After spiking on Friday and gapping down over the weekend, EUR/USD looks poised to resume its downtrend. On its 4-hour and 1-hour time frames, it can be seen that the pair has been consolidating in a triangle chart pattern. The pair has formed higher lows and found resistance around the 1.3800 major psychological level in the past few weeks.
Last week, EUR/USD was able to rally higher as the euro took advantage of the dollar weakness stemming from mixed U.S. economic reports. However, the pair gapped down over the weekend when geopolitical tensions in Ukraine spurred demand for the safe-haven Greenback. With that, EUR/USD is trading back inside the ascending triangle pattern on the medium-term time frames.

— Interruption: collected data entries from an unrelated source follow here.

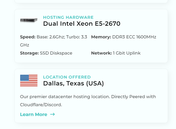The width and height of the screenshot is (176, 129).
Task: Click the bold Memory label
Action: point(101,37)
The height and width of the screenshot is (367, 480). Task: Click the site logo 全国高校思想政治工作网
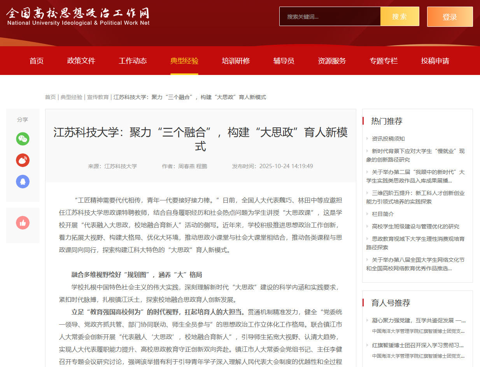pyautogui.click(x=78, y=17)
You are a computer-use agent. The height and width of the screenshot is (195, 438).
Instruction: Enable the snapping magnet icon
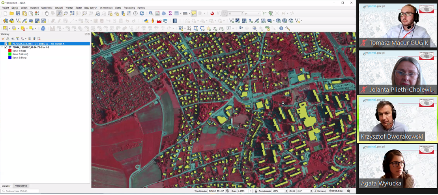[212, 13]
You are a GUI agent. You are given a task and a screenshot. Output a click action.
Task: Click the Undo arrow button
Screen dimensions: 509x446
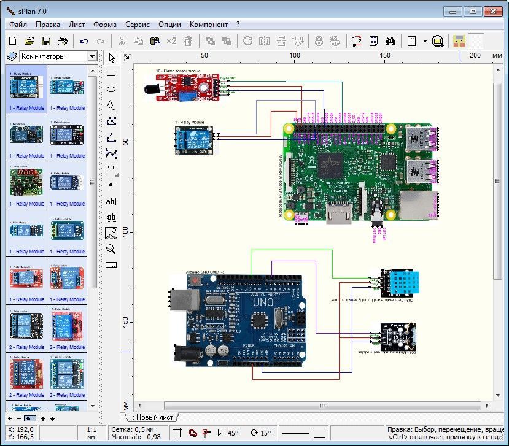coord(84,41)
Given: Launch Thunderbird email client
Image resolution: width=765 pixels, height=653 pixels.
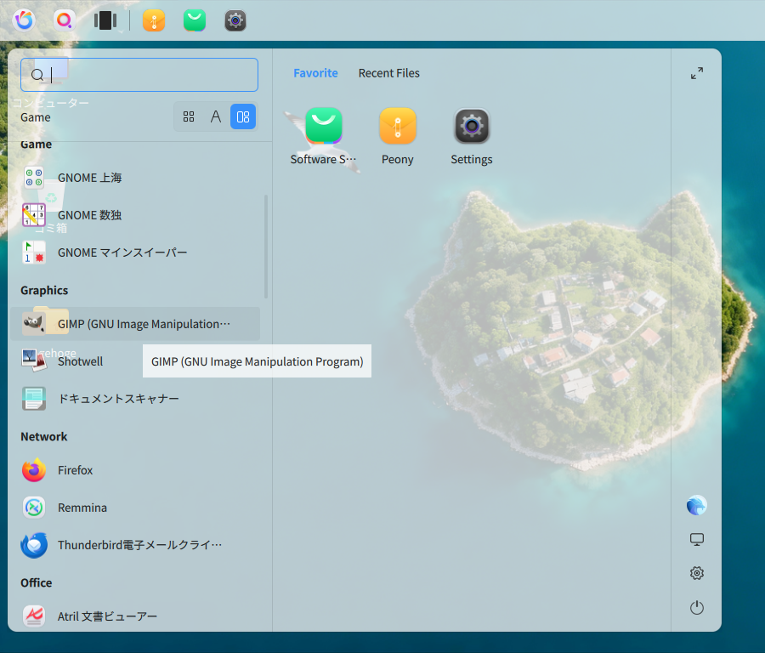Looking at the screenshot, I should point(135,545).
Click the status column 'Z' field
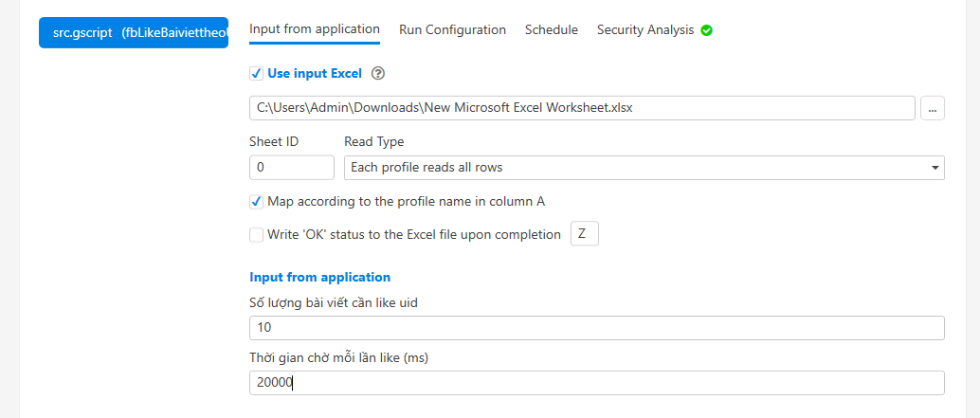Image resolution: width=980 pixels, height=418 pixels. point(584,234)
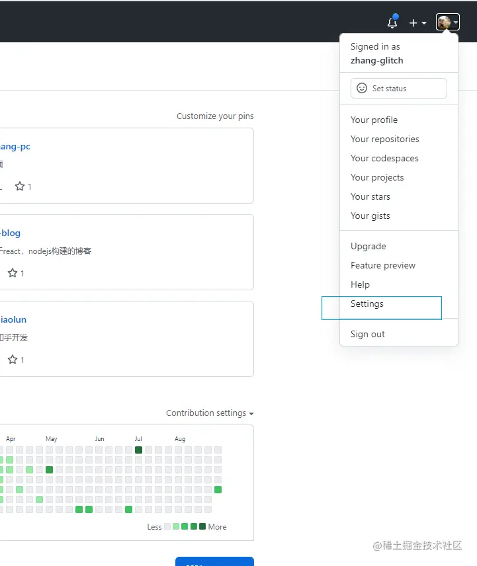Click the star icon on blog repository
The height and width of the screenshot is (566, 477).
point(13,273)
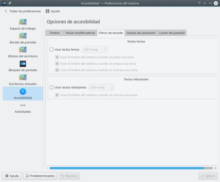Viewport: 220px width, 182px height.
Task: Click the Bloqueo de pantalla icon
Action: (x=23, y=64)
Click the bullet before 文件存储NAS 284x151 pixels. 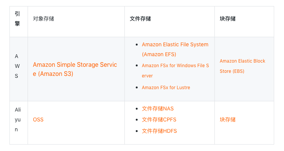[137, 109]
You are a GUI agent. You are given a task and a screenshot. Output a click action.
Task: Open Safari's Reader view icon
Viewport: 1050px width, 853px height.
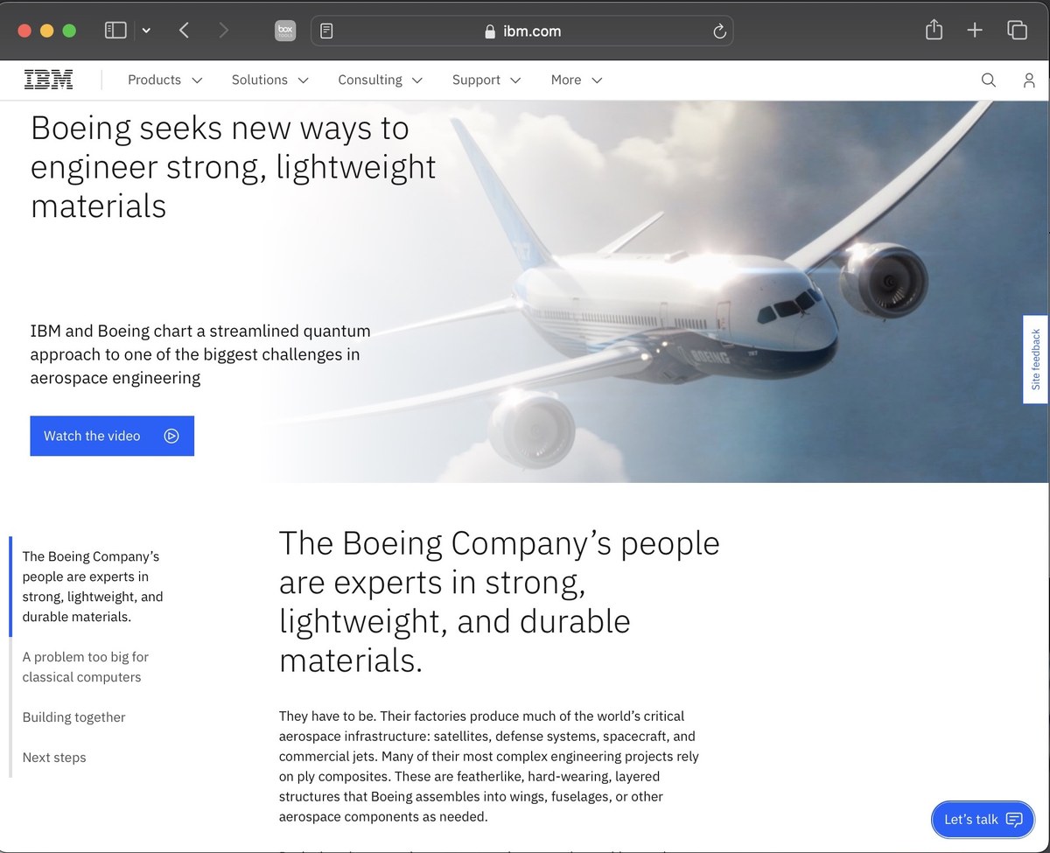pos(326,31)
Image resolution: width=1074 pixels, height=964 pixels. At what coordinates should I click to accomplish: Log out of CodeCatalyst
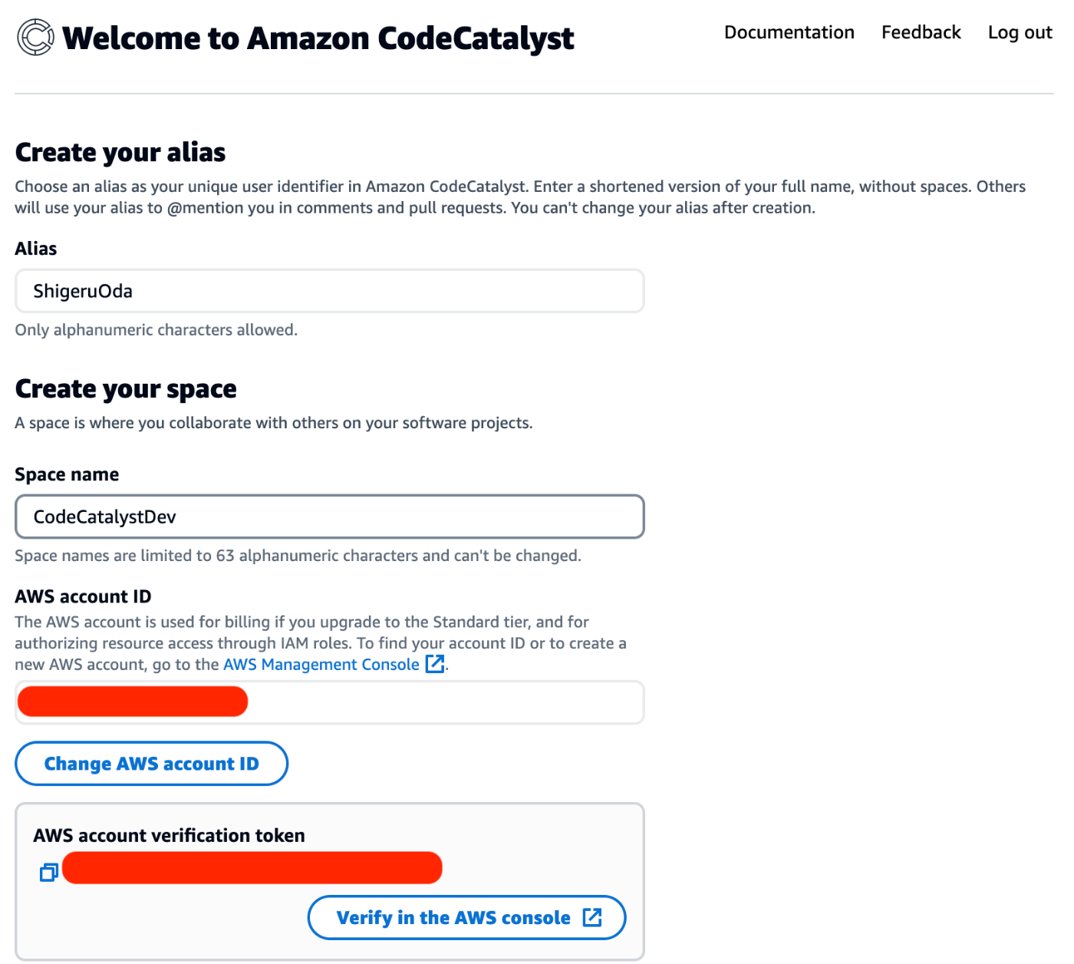1020,32
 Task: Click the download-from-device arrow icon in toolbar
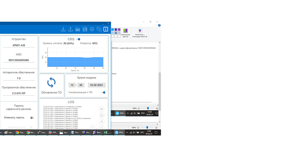(x=63, y=29)
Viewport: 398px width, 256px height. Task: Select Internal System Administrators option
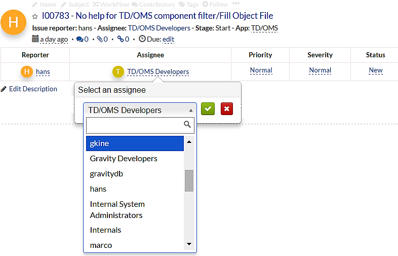tap(117, 209)
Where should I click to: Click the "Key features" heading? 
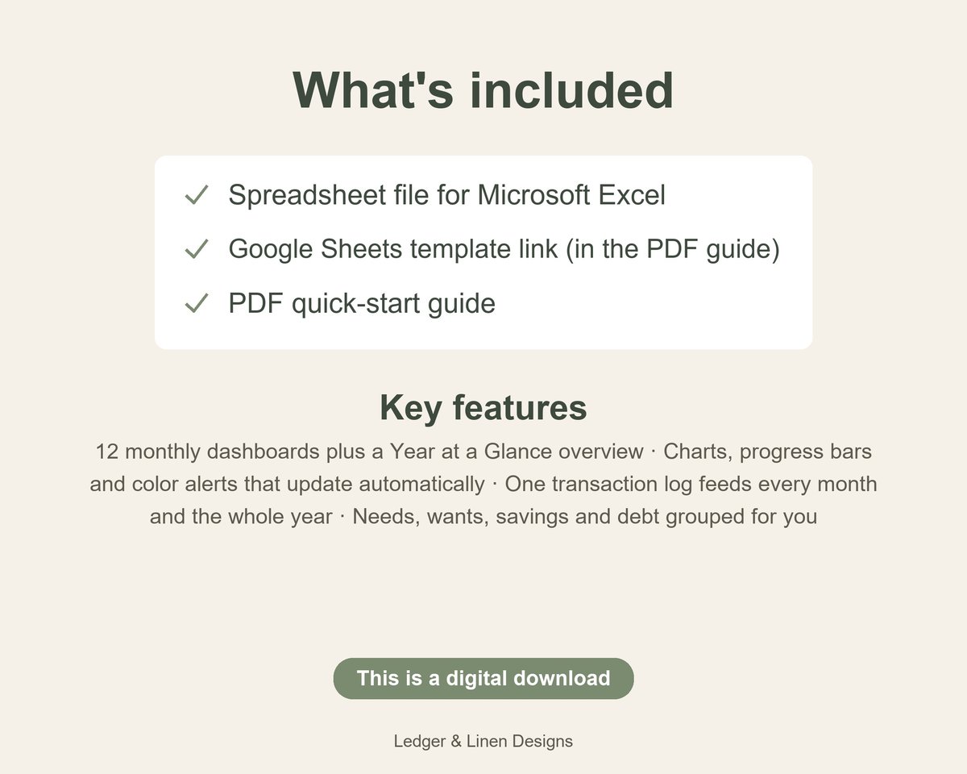tap(484, 407)
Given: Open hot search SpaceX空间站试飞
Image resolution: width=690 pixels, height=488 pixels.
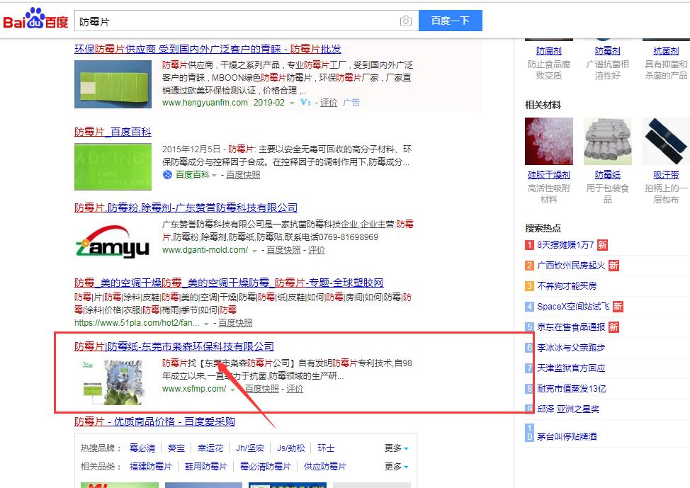Looking at the screenshot, I should tap(573, 307).
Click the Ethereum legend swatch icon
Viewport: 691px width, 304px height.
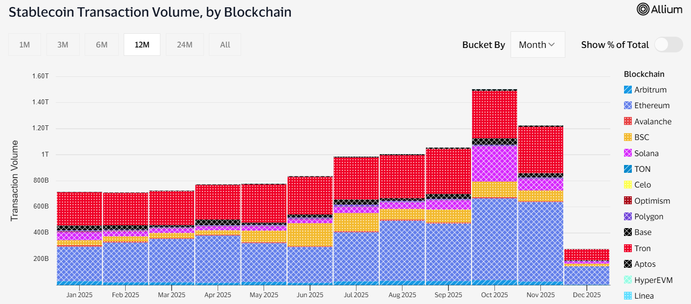click(628, 106)
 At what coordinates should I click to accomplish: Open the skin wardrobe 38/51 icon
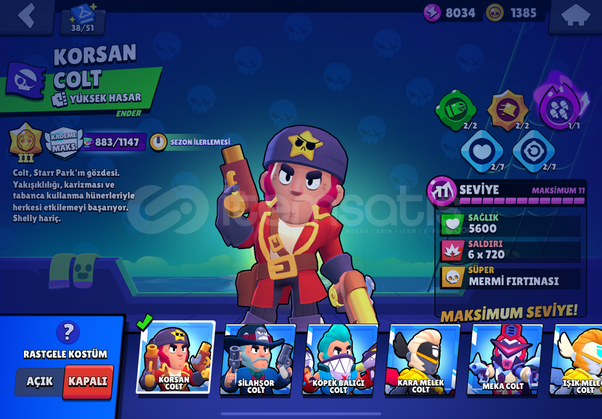(x=83, y=18)
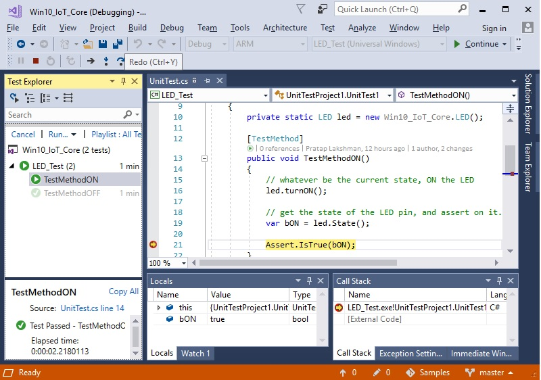Open the feedback icon near Quick Launch

[323, 9]
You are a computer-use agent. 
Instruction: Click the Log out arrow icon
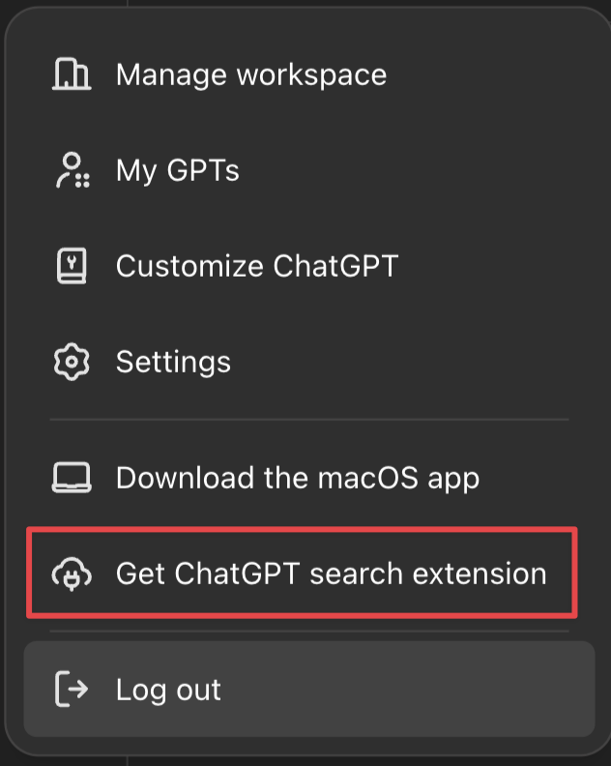click(72, 689)
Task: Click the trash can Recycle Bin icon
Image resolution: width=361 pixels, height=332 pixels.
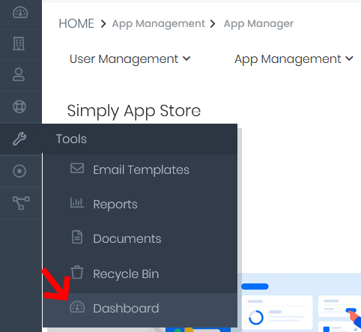Action: tap(77, 272)
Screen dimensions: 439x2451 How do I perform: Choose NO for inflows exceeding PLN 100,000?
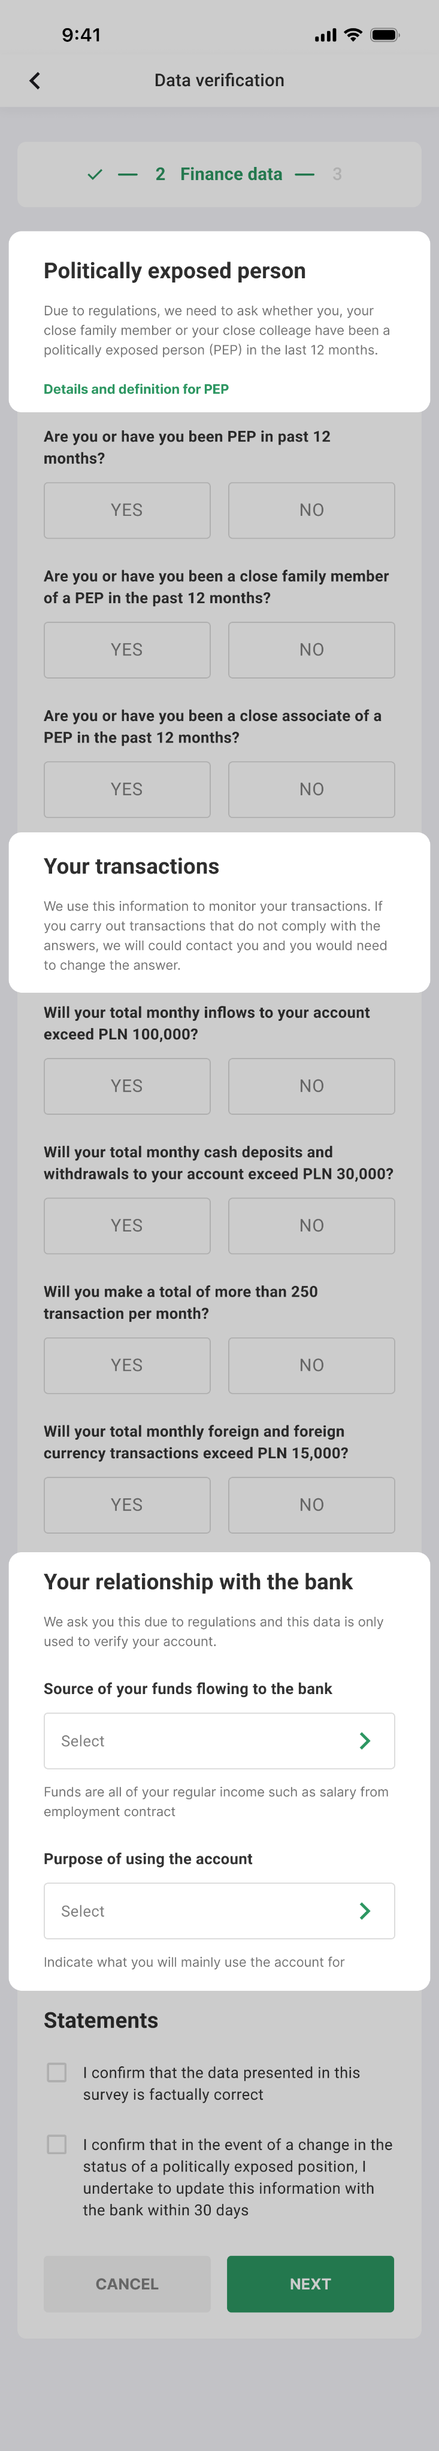click(311, 1086)
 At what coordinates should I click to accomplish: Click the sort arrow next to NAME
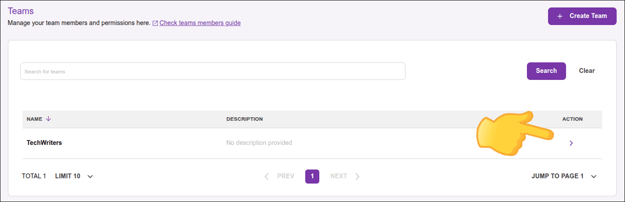coord(48,119)
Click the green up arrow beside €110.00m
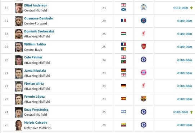Image resolution: width=195 pixels, height=133 pixels. click(191, 8)
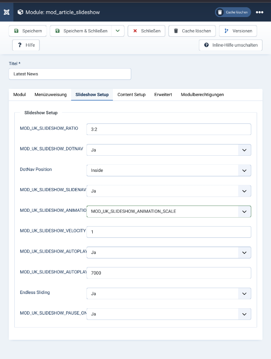Click the Joomla logo icon
This screenshot has width=271, height=359.
(x=7, y=12)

EUR/USD Technical Forecast
EUR/USD may be on its way to test the bottom of the triangle pattern once more and this support zone is located around 1.3650 minor psychological level. This is also in line with the previous week’s lows, making it a potential support area in the coming days.
Further selling pressure could push the pair below the triangle bottom, which might then be the start of a longer-term downtrend. Heightened tensions between Ukraine and Russia could be the catalyst for a breakdown, especially if a full-blown war takes place.
Take note that the chart pattern is roughly 700 pips in height, which suggests that the resulting breakout could be of the same size. A break below the 1.3600 handle could classify as a legitimate downside breakout, which could be indicative of further losses until the 1.3000 support area or lower.
On the flip side, an improvement in overall market sentiment could keep the euro supported, which could even trigger an upside break from the 1.3800 major psychological resistance or the top of the triangle pattern. In this case, EUR/USD might be on its way past the 1.4000 mark if buying pressure is sustained.